“Be in this world as if you are a traveller, a passer by…for this is not home.”

– the Prophet Mohammed

Byron Yoga Centre’s Retreats Manager, Christine Lines, has enjoyed travelling throughout her life. “My family had a holiday home on the coast throughout my childhood,” she explains, “and time away seemed to balance the demands of the business and community on my parents. The holidays created my first experience of travel and retreat as an instinctive choice.”

Christine has developed a career and lifestyle around her adventures. “My father once called me a gypsy and it inspired me to understand the deeper meaning behind why I travel.” Her spiritual path has been interwoven with her travels, the inner and the outer journey, and she speaks of her fascination for the different countries of the world, the varying landscapes, ways of life and systems of belief.

She grew up in England and both home and school created a very structured environment. Christine ventured away from this at the age of 18 to experience life on a kibbutz in Israel for five months, instinctively drawn by “the freedom of being and the connection found in community life.” She then lived and worked in London for just over a year, and felt that a career in the city and a lifestyle of commuting wasn’t a path she could follow.

Drawn to the vast expanse of Africa instead, she travelled overland for several months, “I wanted to strip away the props of society and feel at ease in any situation. I now understand it was the search for inner peace and I felt so at home with a simple way of life.”

Christine came to yoga soon after arriving in Australia at the age of 21, attracted by the relaxed lifestyle and the spaciousness of living near the ocean. Living in Sydney, she visited the spiritual bookshop Adyar and the bookseller handed her a copy of ‘Autobiography of a Yogi.’ “I devoured the book,” she recalls. “It was in many ways beyond my full comprehension, yet it inspired me to explore yoga.”
☆ ☆ ☆ ☆ ☆ ☆ ☆
| GOAL 1 |
In the Christine Lines profile, how long did she live on a kibbutz in Israel?
| GOAL 2 |
Set down everything in the Christine Lines profile from "Byron Yoga Centre’s" down to "systems of belief.", word for word.

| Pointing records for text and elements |
☆ ☆ ☆ ☆ ☆ ☆ ☆
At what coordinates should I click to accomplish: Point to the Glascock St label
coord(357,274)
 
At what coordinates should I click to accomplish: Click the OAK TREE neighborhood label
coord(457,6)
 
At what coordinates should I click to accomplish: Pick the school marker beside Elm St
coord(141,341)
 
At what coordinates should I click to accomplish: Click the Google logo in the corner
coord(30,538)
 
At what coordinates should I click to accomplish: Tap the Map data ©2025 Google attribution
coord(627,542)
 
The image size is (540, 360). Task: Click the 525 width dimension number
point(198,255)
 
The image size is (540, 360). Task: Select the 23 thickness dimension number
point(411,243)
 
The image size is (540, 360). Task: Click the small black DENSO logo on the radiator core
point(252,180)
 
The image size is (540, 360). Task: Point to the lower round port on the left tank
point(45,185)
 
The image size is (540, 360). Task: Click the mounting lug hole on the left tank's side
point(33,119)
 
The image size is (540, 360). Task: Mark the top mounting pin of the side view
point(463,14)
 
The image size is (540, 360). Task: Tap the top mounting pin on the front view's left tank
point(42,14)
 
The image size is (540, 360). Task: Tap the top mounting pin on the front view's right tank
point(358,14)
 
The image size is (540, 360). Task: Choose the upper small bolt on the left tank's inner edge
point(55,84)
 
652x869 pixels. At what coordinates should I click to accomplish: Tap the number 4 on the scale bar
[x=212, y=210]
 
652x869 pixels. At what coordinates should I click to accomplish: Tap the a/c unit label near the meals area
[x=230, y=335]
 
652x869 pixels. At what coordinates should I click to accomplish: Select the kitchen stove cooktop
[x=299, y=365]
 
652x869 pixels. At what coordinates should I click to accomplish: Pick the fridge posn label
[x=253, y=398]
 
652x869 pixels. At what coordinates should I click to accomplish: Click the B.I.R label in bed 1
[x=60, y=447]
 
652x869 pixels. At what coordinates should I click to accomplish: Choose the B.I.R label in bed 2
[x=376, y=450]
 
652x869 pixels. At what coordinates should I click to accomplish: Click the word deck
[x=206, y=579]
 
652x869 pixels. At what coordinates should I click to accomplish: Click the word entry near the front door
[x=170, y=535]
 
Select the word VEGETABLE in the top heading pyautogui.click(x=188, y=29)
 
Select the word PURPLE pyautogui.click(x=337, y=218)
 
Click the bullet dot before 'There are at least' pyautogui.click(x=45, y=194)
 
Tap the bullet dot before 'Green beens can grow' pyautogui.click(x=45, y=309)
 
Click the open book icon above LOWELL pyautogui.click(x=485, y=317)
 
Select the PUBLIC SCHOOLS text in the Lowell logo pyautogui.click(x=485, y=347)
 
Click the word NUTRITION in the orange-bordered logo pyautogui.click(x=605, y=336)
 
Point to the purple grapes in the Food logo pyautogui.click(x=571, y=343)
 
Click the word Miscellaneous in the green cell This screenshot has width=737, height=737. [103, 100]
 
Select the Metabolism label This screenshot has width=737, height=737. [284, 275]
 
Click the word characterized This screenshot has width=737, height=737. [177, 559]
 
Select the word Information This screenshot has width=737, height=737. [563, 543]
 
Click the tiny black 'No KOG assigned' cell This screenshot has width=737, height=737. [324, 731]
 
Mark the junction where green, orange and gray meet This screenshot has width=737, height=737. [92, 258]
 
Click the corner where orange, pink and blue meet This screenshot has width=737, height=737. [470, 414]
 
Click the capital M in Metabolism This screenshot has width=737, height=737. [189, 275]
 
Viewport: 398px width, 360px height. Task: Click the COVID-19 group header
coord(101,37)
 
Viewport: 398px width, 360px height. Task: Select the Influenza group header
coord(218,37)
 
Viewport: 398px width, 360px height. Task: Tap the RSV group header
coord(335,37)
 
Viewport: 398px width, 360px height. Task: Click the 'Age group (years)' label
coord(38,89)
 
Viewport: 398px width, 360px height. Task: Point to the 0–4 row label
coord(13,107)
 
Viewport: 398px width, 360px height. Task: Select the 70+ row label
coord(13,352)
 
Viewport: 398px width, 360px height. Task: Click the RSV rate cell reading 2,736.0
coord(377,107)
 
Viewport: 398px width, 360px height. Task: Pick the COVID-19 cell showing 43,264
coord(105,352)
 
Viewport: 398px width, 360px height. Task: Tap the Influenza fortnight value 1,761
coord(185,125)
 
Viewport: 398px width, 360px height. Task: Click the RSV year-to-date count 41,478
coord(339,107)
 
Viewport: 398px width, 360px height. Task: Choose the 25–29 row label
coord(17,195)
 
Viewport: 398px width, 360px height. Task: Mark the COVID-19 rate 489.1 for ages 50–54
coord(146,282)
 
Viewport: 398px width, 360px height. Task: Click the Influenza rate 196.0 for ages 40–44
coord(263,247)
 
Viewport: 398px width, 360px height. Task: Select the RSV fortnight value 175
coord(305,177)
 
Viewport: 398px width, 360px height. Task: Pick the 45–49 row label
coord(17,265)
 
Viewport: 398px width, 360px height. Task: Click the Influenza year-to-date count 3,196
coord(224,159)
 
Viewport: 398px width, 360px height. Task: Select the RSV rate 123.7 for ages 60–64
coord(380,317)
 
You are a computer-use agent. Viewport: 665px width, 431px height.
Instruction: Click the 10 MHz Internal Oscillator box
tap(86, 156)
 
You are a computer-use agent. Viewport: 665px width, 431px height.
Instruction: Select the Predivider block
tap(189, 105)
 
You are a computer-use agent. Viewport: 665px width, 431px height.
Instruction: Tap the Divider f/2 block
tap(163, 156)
☆ ☆ ☆ ☆ ☆ ☆ ☆
| COMPLETE RESPONSE 1 |
Five months.

| COMPLETE RESPONSE 2 |
Byron Yoga Centre’s Retreats Manager, Christine Lines, has enjoyed travelling throughout her life. “My family had a holiday home on the coast throughout my childhood,” she explains, “and time away seemed to balance the demands of the business and community on my parents. The holidays created my first experience of travel and retreat as an instinctive choice.”

Christine has developed a career and lifestyle around her adventures. “My father once called me a gypsy and it inspired me to understand the deeper meaning behind why I travel.” Her spiritual path has been interwoven with her travels, the inner and the outer journey, and she speaks of her fascination for the different countries of the world, the varying landscapes, ways of life and systems of belief.